── Document excerpt ──

It seems that the Irish Labour Party are even more inclined to do nothing. And the ILP are definitely more inclined at posturing.
They are turning the national Parlaiment into the national state circus.
Irish banks in trouble again.
http://www.independent.ie/business/irish/irish-banks-owed-euro6bn-by-shaky-greek-economy-2041519.html
It seems that to be an Irish banker requires a level of ineptitude and incompetence that is lacking elsewhere.
So Irish banks got caught at home. And that is caught in residential property, in development property and in commercial property. And Irish banks got caught in Britain. Again in the three areas of property investment. Plus we had various investment schemes from the likes of Davy, Quinlan, O’Brien (the Irish Madoff) etc…
And Irsh banks got caught in IceSave (Permo lost 40 Million I think). And Irish banks got caught in the US real estate meltdown. (no calculation yet of exposure to the Chicago Spire flop). Irish banks have also been caught with exposure to each other – because they are buying each others shares so that the bank directors can appoint their freinds as directors of competing banks. And they have been caught in a long list of share drops for the rest of the ISEQ, because Irish banks have stakes in most companies in the ISEQ and like to use this also as a mechanism to control companies and plonk their pals into cosy directorship, and get second directorships for themselves.
And last week we found out that AIB was caught up in the Stuyesvant Village Real Estate cathastrophe. We know that ANIB have give loans to (formerly) rich Irish people to buy penthouses in NYC and other locations. Plus the Florida adventurers, the Sunny Beach Burgas adventurers, and all the other holiday home loan makers.
And now,somehow or other, our Imperial Banker Class has managed to get a peice of the action in Grease. Er sorry I meant Greece – the country.
At this stage I think there is clear evidence that the Irish banking system deserves to be allowed fail according to it’s own devices. The Irish banking class is intellectually bankrupt. Financial bankruptcy is an inevitable consequence.
A collection of muppets.
Oh. And then there was the most interesting part of that article.
{
that Irish banks may be on the hook for nearly €23bn worth of Spanish debts of various varieties, including sovereign, corporate and bank debts.

───
── Dataset excerpt ──

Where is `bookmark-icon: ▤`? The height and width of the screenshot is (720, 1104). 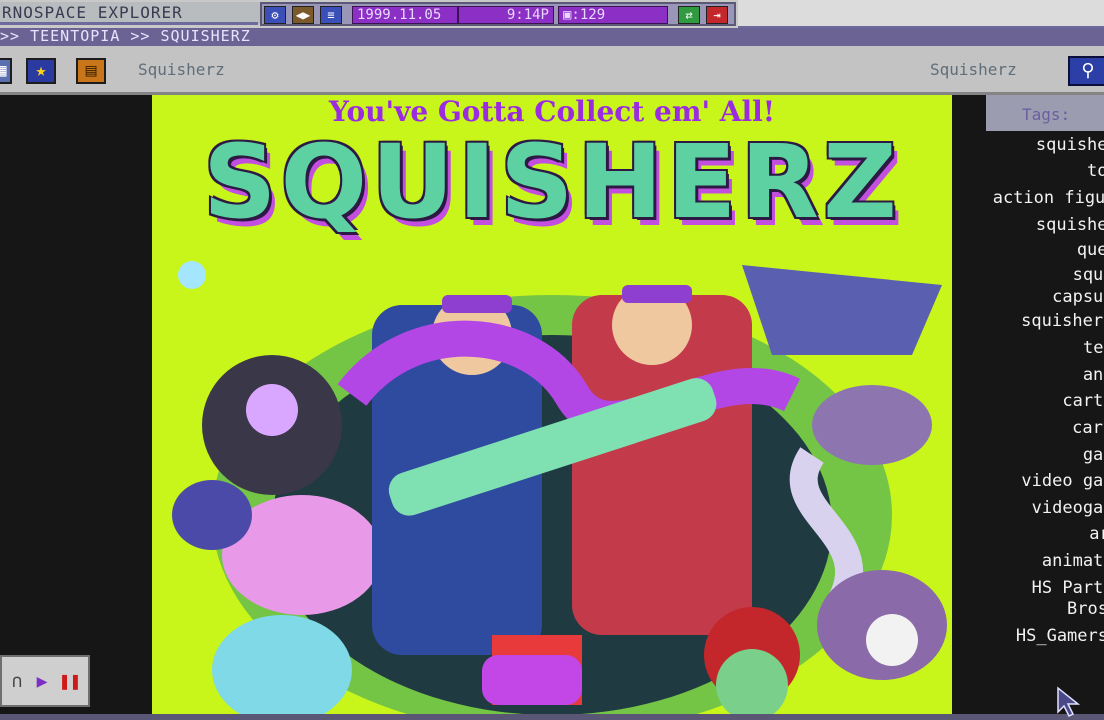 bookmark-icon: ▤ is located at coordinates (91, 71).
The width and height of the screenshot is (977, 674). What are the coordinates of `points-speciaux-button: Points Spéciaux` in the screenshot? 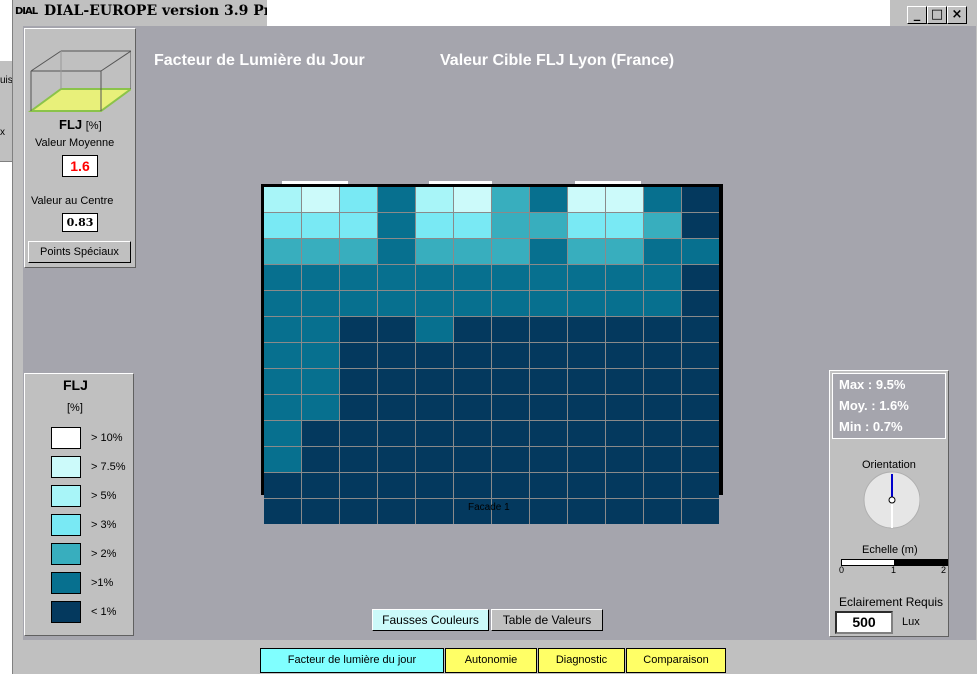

───

◆ Complete the following:
**a.** For each statement about the post on Irish banks, say yes or no depending on whether it agrees with the text, and quote the words that decide it: (i) AIB was caught up in the Stuyesvant Village real estate catastrophe; (ii) Irish banks' exposure to the Chicago Spire flop has already been calculated; (iii) Irish banks may be on the hook for nearly €23bn worth of Spanish debts.
**b.** Reproduce the passage of the post on Irish banks word for word, starting at "And now,somehow or" and ending at "an inevitable consequence.".
Use only the post on Irish banks to respond.

◆ Solutions to the tasks:
**a.**
(i) Yes: "last week we found out that AIB was caught up in the Stuyesvant Village Real Estate cathastrophe"
(ii) No: "no calculation yet of exposure to the Chicago Spire flop"
(iii) Yes: "Irish banks may be on the hook for nearly €23bn worth of Spanish debts"

**b.**
And now,somehow or other, our Imperial Banker Class has managed to get a peice of the action in Grease. Er sorry I meant Greece – the country.
At this stage I think there is clear evidence that the Irish banking system deserves to be allowed fail according to it’s own devices. The Irish banking class is intellectually bankrupt. Financial bankruptcy is an inevitable consequence.